Though he kept to himself during college, he obtained a bachelor's degree in neuroscience. He moved home for a year afterward and seemed tired, unmotivated. He was unexpressive and moved slowly. His behavior was consistent with the negative symptoms of schizophrenia: blunt affect, alogia, apathy, anhedonia. The term negative symptoms refers to diminished or absent thoughts, feelings, or behaviors that are normally present. By contrast, the positive symptoms of schizophrenia stand out because they are thoughts and behaviors not seen in healthy people, including delusions, hallucinations, and abnormal movements.

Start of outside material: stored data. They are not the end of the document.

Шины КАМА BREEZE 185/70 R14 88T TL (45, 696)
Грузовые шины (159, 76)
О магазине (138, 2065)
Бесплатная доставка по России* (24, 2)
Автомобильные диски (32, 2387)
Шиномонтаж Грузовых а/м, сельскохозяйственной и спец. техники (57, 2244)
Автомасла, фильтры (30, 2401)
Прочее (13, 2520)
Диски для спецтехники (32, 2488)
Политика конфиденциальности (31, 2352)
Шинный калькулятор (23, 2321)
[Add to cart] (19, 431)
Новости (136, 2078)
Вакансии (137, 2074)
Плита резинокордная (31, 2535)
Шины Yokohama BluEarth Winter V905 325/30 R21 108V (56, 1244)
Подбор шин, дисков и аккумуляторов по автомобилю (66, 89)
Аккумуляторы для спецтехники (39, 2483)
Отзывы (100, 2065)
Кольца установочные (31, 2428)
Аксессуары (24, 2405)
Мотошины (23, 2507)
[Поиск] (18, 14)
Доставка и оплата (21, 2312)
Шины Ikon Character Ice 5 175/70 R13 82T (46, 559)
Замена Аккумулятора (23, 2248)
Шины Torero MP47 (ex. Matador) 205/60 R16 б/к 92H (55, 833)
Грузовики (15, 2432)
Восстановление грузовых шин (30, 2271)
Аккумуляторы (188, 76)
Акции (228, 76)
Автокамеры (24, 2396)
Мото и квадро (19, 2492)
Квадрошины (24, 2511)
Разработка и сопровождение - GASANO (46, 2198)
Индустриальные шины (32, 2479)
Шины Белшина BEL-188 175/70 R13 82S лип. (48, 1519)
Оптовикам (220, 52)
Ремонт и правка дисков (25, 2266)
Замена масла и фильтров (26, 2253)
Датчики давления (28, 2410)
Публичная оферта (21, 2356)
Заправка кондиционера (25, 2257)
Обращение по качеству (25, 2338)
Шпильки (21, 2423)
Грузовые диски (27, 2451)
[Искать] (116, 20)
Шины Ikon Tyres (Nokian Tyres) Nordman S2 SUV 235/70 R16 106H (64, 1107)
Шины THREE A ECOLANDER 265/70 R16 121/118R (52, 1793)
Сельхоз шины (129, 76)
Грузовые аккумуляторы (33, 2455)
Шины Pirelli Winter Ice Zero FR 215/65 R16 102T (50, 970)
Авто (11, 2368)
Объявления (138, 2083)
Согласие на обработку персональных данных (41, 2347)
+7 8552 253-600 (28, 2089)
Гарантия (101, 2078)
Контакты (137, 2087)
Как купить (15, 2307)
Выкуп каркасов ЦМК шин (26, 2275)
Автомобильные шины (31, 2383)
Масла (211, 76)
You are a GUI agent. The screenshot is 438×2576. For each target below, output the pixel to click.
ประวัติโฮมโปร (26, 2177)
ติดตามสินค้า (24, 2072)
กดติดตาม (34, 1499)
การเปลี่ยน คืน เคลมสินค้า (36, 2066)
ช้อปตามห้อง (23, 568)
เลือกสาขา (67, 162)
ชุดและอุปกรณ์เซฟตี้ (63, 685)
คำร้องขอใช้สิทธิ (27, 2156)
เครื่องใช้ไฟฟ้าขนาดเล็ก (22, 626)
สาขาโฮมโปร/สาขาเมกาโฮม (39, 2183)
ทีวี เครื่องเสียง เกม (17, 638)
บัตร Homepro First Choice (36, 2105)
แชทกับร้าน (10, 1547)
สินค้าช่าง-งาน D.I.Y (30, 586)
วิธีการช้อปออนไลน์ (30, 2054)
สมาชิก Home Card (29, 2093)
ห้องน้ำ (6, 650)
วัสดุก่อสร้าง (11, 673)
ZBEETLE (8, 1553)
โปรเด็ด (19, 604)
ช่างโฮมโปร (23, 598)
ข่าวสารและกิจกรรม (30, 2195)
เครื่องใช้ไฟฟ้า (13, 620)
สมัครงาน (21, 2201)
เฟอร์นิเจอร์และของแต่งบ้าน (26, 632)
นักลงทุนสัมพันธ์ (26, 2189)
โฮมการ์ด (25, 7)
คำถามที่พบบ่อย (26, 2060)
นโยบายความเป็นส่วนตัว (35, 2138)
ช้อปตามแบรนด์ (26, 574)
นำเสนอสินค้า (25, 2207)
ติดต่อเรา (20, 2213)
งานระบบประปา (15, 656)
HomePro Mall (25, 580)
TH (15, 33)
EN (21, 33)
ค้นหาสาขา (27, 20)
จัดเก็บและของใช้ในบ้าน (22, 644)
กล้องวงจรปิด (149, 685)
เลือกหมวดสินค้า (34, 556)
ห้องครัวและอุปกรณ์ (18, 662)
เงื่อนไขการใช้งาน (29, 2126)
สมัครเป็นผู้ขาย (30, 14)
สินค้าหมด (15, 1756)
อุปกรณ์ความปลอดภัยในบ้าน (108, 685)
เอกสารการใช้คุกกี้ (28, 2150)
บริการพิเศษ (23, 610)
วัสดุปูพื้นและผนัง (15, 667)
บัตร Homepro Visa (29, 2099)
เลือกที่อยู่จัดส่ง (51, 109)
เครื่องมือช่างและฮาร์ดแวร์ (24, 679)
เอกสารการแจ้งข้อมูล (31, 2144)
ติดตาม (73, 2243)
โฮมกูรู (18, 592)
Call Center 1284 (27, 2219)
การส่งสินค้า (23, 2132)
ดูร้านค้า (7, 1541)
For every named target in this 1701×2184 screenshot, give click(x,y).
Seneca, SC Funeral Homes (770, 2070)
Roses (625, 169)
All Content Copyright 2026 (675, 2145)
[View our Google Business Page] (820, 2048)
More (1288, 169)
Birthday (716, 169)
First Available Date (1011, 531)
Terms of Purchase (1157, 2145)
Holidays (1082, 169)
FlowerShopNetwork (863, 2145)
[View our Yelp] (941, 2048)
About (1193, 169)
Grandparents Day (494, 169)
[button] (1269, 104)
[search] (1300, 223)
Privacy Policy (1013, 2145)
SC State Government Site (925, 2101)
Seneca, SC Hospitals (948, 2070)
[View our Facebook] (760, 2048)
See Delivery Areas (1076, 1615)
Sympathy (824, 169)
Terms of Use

My son moved 1,000 miles away to go to graduate school, where he was required to interact with students in his labs and carried a heavy load of schoolwork. We had no idea that he'd begun failing his courses and isolating himself. He saw the university psychiatrist and told her he was disturbed by thoughts of killing people. Although she later testified in court that she thought he was floridly psychotic, she decided he did not need involuntary hospitalization. Two court-appointed psychiatrists and the defense psychiatrist later testified that my son had a diagnosis along the schizophrenia spectrum.
After he was incarcerated, he told me that he didn't feel it would be acceptable to tell me his thoughts—of “nuclear winter” and intense social anxiety when younger, and then, at graduate school, of killing people. In response, I told him that I would advocate for increased awareness of the signs of mental illness by discussing his symptoms. I feel strongly that every nurse in every discipline must understand the early symptoms and manifestations of brain disorders in order to improve detection and treatment. Furthermore, many nurses are parents, and all parents must keep informed.
Now I know . . . too late to help my son, too late to stop the deaths and injuries—but not too late to encourage other nurses to educate themselves.